Empresas agarraos que vienen curvas: Efectos de la próxima reforma laboral

El nuevo Gobierno de España a través del Ministerio de Trabajo y su titular, Yolanda Díaz, ha anunciado que derogará algunos artículos de la reforma laboral impulsada por Mariano Rajoy en 2012. Entre los artículos que pretende eliminar está el que hace referencia al Estatuto de los Trabajadores que autoriza los despidos por absentismo justificado por enfermedad, esto supone que los trabajadores de una empresa que se hayan ausentado de su puesto de trabajo por bajas por enfermedad no podrán ser despedidos por esa razón. Sin embargo esta medida puede tener un efecto no deseado y además muy perjudicial para las empresas ya que podría fomentar el absentismo laboral.

De hecho, hay muchas voces en el sector empresarial que califican el anuncio como una «pésima noticia» que no producirá sino un mayor coste para las empresas, una mayor carga de trabajo para los empleados que no se ausentan de su puesto y un sobrecoste para las arcas públicas. Pero sobre todo, las empresas más afectadas no serán las grandes multinacionales, que cuentan con largas plantillas y que no verían afectada su productividad, sino a las pequeñas y medianas empresas que sufren más con este tipo de bajas intermitentes de sus empleados.
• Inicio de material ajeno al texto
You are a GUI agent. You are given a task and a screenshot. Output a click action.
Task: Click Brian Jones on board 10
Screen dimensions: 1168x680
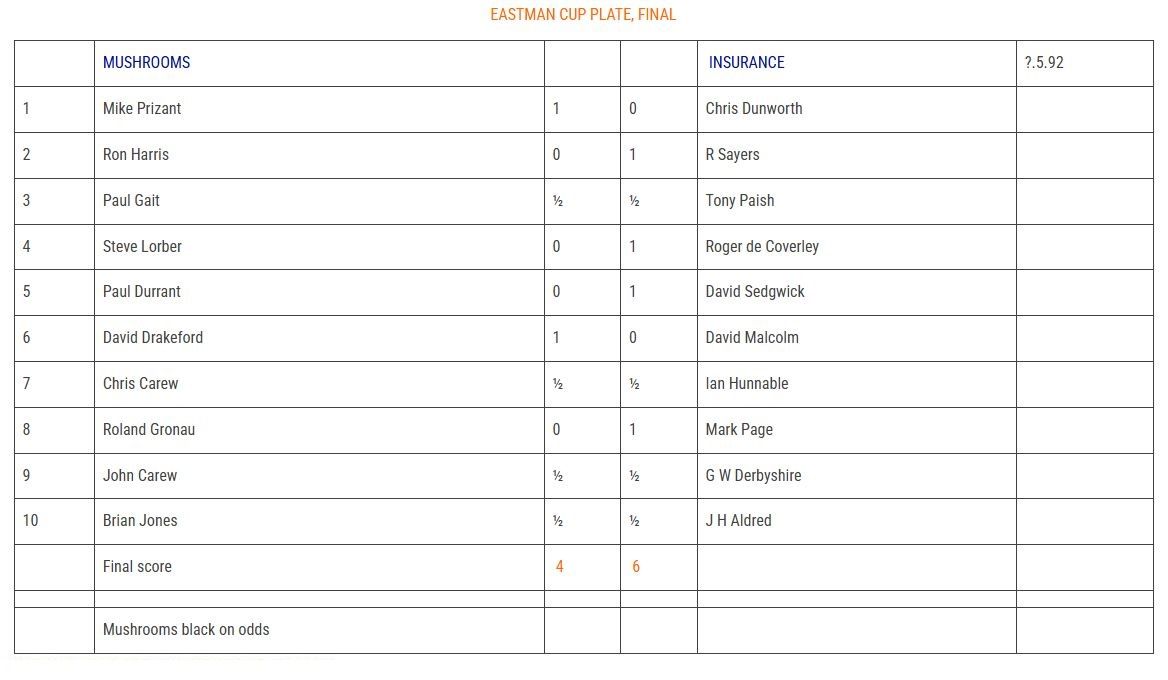coord(140,521)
Además de este cambio, el Gobierno planea volver a dar prioridad al convenio colectivo sectorial sobre el de la empresa. Después de la reforma laboral, actualmente las empresas tienen la facultad de pactar su convenio con unas condiciones propias. De esta manera, el empresario gana flexibilidad para desarrollarse dentro de su entorno laboral ya que hay casos en los que una empresa presenta una situación diferente a la de su sector. Ahora al invertirse de nuevo la prioridad de los convenios las empresas tendrán que adaptarse estrictamente a su sector.

Desde 2012, es muy grande el número de empresas que han optado por pactar sus condiciones en función de su situación, algo muy ventajoso si se encuentran en una situación económica complicada. Y es que 1 de cada 4 compañías cree que el convenio colectivo no se adapta a sus necesidades.

Para finalizar, la última de las medidas sería la vuelta a la ultraactividad de los convenios, que regula el periodo en el que un convenio finaliza y toca renegociar uno nuevo. Volver a esa ultraactividad tendrá como consecuencia que los sindicatos no tengan incentivos para negociar un nuevo convenio y que muchas empresas sigan trabajando durante años con un convenio que se no adapte a sus necesidades. Y esto puede desembocar en una pérdida de competitividad de las empresas españolas en el exterior.